(71h) Quantitative Study of Conduction and Convection Heat Transfer Mechanisms in a Rotary Drum

Granular materials undergo process steps that include transportation, drying, heating and chemical or physical conversion. In several instances, these materials need to be heated or cooled during processing, and rotary drums (kilns) are the most commonly used process equipment for this purpose. It is not always possible to conduct experiments using different materials and consider all process conditions to study the thermal mechanisms due to the inherent complexity of these processes. Therefore, computational modeling and simulations have been extensively used to understand the heat transfer mechanisms in rotary drums. This work focuses on understanding the heat transfer mechanisms in the granular bed inside a rotating drum, using both simulations and experiments.

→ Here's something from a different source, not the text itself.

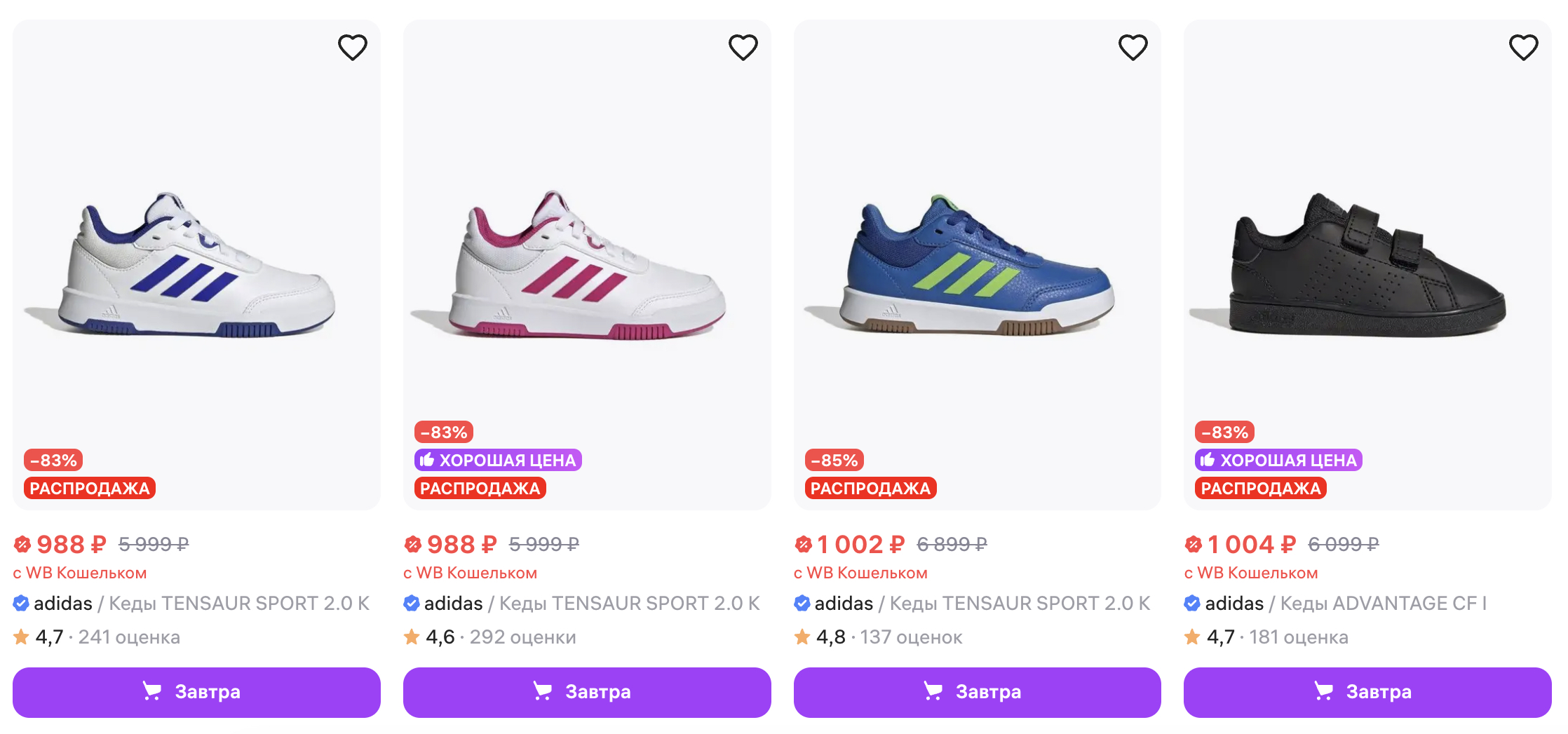Click the -85% discount badge
The width and height of the screenshot is (1568, 734).
click(834, 460)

Experiments are performed using 4 mm diameter silica particles to investigate the granular flow and heat transfer mechanisms inside a 3-inch radius and 3-inch long stainless-steel rotary drum. The drum rides on two titanium wheels, precluding the direct contact of the drum wall with the rollers. One side of the drum is closed with a transparent quartz window, which can handle high temperatures. Another side of the drum is closed with a sapphire window, compatible with an IR camera, specifically chosen to give a high transmittance to the infrared light. The setup is designed to handle up to 1000⁰ C, making it possible to study all modes of heat transfer via conduction, convection, and radiation. The wall of the drum is maintained at a desired high temperature using heat guns placed around the drum. A drum tumbler is used to a rotate the drum, and the temperature evolution in the particle bed is recorded using Omega thermocouples and a mid-wave infrared (MWIR) camera. The conduction and convection modes of heat transfer are quantified under varying operation conditions to establish a keen understanding of the heat transport. For this, both experiments and CFD-DEM (using MFIX-DEM, an open-source multi-solver suite) simulation techniques are used to analyze the thermal behavior.